Richland County Mental Health Local Advisory Council (LAC)
The Richland County Mental Health Local Advisory Council (LAC) is leading Eastern Montana in a movement toward reducing the stigma of mental and emotional help through Mental Health First Aid Training. Mental Health First Aid is a 12-hour program that teaches individuals how to identify and respond to the early signs and symptoms of emotional distress and improves mental health literacy.
Richland County has a high incidence of suicide and “not good” mental health, and has limited drug- and alcohol-free options for stress relief. We have an increasing population with broad and multifaceted needs and a limited capacity to treat patients. Our population is affected by a “cowboy” mentality—a deeply ingrained sense of self-sufficiency—and those who may be affected by depression, anxiety, mental disorders, or drug or alcohol addiction are wary about seeking help or discussing their concerns even with family and friends. The LAC believes that by starting the conversation about mental health with the community and through education about mental health conditions and treatments we can significantly reduce the stigma surrounding these issues.

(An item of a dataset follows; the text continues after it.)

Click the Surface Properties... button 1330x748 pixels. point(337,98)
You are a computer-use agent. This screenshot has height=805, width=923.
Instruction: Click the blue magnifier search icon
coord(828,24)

The LAC received grant funding from the Eastern Service Area Authority Fund to put on several sessions of Mental Health First Aid. A target population who had consistent contact with those who may be at risk for emotional distress or mental illness was identified. This included hairstylists and salon workers, teachers, bartenders, oil field service workers, waitresses, social workers, law enforcement, emergency medical service workers, and hospital staff. Handwritten letters invited participants to one of three Mental Health First Aid sessions taught by a certified instructor.
The LAC has helped to train nearly 100 community members in Mental Health First Aid in Richland County and surrounding areas in Eastern Montana. Participants evaluated each training, noting that learning ways to communicate with those in emotional distress and learning methods of nonjudgmental listening were particularly important techniques garnered from this training. Participants felt appropriately equipped to help others with emotional distress and referral to treatment after completing the course.
Although Mental Health First Aid participants have used training techniques in various areas of our community, the most meaningful use was when trained individuals were called as first responders to help students with grief shortly after the murder of a beloved teacher and community member in January 2012.